“Romance and poetry, like ivy, lichens, and wall-flowers, need Ruin to make them grow.” – Nathaniel Hawthorne
Despite a spattering of recent storms, summer holds on.
In a re-blooming butterfly weed.
In a hot and humid night.
In a hanging fern from which flows a fountain of foliage, still spilling upward and outward.
And in a silly toga, perfectly breathable and cleverly vented, tied just loosely enough to allow for a quick change into skinny-dipping attire.
“Thus coarsely does the world translate all finer griefs that meet its eye! It is more a coarse world than an unkind one.” ~ Nathaniel Hawthorne, ‘The Marble Faun’

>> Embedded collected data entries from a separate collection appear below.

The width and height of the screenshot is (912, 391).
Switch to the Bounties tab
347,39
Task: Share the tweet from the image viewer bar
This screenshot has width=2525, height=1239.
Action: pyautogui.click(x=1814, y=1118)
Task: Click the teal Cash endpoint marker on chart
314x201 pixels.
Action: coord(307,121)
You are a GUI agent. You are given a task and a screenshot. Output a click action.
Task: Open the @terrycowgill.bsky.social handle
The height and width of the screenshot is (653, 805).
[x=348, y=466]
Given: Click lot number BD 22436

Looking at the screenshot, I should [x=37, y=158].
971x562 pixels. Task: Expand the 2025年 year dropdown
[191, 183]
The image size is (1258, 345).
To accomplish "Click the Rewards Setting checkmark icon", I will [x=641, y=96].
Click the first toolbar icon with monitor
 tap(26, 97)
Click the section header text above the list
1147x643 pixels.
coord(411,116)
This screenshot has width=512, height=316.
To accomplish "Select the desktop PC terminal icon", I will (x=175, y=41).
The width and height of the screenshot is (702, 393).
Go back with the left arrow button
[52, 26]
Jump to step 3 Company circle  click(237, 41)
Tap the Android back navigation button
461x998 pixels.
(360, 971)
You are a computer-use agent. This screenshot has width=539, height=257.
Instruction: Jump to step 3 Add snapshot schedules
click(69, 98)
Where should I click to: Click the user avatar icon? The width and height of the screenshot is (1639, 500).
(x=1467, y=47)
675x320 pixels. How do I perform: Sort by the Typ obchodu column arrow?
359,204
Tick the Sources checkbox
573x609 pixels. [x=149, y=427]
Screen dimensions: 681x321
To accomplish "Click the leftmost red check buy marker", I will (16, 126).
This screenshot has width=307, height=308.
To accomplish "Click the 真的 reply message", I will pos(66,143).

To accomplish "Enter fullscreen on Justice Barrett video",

“The whole statue – unlike anything else that ever was wrought in that severe material of marble – conveys the idea of an amiable and sensual creature, easy, mirthful, apt for jollity, yet not incapable of being touched by pathos. It is impossible to gaze long at this stone image without conceiving a kindly sentiment towards it, as if its substance were warm to the touch, and imbued with actual life. It comes very close to some of our pleasantest sympathies.” ~ Nathaniel Hawthorne, ‘The Marble Faun’
“And, after all, the idea may have been no dream, but rather a poet’s reminiscence of a period when man’s affinity with Nature was more strict, and his fellowship with every living thing more intimate and dear.” ~ Nathaniel Hawthorne, ‘The Marble Faun’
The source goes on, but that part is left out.